Reading the records below, how many lines contain "Given"? Respond with a number and nothing else.

## Supplied information
___

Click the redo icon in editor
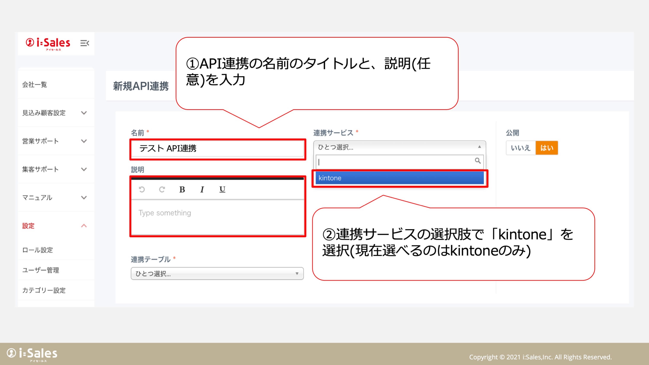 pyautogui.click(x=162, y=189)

___

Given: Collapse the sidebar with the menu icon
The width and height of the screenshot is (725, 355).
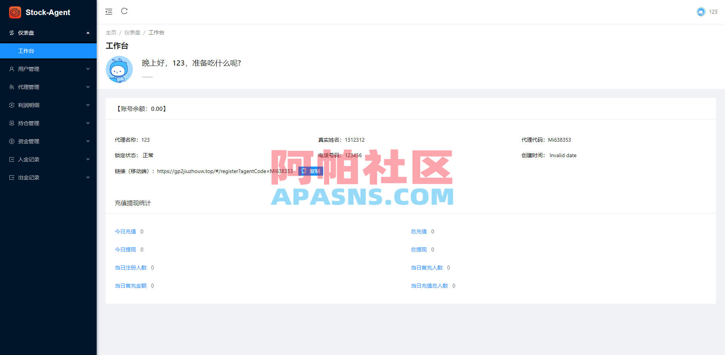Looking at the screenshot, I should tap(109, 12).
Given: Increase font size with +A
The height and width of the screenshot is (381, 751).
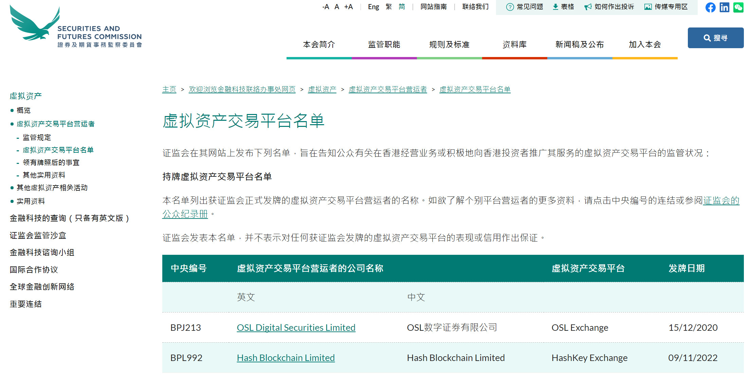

___

## Response area
2